Трагедия, следовательно, является выражением дионисийского душевного состояния, переложенного и приспособленного в некотором роде для зрительского и умственного восприятия посредством аполлоновского образа. Она кончается обыкновенно смертью героя и тем не менее дает нам отрадное чувство утешения, поскольку жизнь героя продолжается в нас самих; мы проникаемся сознанием вечной жизни, которая, погибая в одном индивиде, неизбежно возрождается в других. «Метафизическое утешение всякой истинной трагедии, — говорит Ницше, — то утешение, что жизнь в основе вещей, несмотря на всю смену явлений, несокрушимо могущественна и радостна; это утешение с воплощенной ясностью является в хоре сатиров, в хоре природных существ, неистребимых, как бы скрыто живущих за каждой цивилизацией и, несмотря на всяческую смену поколений в истории народов, пребывающих неизменными». Трагедия возвышает нас над индивидом, над всем, что временно и преходяще: она побеждает присущий всякому индивиду страх времени и смерти. И это ее значение было понято в Древней Греции.
Основа онтологической философии трагедии — в признании темной стороны жизни, в постижении ее приоритета.
Ницше не только не стремится устранить из жизни все загадочное, таинственное, трудное и мучительное, но ищет всего этого. В законах природы, в порядке, в науке, в позитивизме — залог несчастья, в ужасах жизни — залог будущего.

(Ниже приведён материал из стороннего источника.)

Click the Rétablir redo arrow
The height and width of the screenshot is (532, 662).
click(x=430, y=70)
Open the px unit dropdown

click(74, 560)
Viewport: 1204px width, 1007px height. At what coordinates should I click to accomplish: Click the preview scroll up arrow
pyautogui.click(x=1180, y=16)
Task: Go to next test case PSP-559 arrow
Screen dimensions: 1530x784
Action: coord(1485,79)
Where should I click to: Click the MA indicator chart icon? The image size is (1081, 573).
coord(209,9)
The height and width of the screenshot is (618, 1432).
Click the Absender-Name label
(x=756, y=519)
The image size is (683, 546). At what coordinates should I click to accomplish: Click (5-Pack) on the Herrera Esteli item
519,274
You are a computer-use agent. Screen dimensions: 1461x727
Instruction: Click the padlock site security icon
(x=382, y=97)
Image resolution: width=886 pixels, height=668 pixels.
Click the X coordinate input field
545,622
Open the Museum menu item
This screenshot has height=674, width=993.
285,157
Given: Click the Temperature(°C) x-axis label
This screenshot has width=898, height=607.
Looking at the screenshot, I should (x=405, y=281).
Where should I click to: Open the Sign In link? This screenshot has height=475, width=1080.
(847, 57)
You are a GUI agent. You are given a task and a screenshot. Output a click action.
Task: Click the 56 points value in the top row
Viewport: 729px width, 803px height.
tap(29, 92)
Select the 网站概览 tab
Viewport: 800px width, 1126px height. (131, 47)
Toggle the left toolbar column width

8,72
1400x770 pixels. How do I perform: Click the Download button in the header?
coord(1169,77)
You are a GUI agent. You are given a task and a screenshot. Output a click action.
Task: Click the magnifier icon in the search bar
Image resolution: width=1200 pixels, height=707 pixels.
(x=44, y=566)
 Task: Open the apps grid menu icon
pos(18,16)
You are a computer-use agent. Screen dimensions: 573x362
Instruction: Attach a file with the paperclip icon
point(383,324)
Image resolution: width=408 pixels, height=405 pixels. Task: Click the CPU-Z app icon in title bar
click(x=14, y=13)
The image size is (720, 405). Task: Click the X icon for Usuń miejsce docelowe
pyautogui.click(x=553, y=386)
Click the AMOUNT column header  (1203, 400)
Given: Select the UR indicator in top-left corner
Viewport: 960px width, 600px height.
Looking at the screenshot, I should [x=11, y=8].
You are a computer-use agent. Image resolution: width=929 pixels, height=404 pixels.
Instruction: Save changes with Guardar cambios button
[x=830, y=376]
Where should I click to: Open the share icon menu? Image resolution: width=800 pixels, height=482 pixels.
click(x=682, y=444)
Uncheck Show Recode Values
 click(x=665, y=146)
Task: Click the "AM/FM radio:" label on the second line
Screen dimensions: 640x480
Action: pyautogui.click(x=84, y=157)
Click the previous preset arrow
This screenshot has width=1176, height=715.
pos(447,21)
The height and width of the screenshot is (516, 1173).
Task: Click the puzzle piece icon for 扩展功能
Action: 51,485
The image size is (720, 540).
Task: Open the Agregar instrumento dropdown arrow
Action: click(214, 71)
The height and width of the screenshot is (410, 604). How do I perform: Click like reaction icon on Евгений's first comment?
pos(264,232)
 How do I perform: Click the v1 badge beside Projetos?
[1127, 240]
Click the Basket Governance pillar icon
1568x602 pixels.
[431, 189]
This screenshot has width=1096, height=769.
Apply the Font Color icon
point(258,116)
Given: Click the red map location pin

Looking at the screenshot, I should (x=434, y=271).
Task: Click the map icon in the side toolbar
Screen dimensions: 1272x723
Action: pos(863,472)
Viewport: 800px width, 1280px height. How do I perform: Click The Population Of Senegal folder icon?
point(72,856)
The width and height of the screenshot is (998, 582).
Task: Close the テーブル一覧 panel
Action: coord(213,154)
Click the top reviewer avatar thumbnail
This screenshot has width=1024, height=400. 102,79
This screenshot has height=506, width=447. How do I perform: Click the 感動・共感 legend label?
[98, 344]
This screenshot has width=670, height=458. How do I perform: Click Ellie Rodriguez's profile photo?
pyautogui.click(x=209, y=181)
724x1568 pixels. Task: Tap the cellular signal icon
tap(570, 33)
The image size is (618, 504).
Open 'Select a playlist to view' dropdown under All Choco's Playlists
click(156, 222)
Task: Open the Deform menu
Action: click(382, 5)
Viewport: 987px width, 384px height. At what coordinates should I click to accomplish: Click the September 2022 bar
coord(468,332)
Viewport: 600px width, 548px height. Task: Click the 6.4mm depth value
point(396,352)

Не следует открещиваться от опаснейших чудовищ — только признав их существование, только научившись жить рядом с ними, можно надеяться постичь правду жизни, преодолеть извечную утопию, обрести силы не в прекраснодушной надежде, но в полноте бытия. Шопенгауэровский алармизм, утопический оптимизм должны быть преодолены ясным сознанием, не строящим никаких иллюзий, видящим опасности, не желающим фальши, — героической способностью овладеть исторической (трагической) ситуацией и обеспечить успех.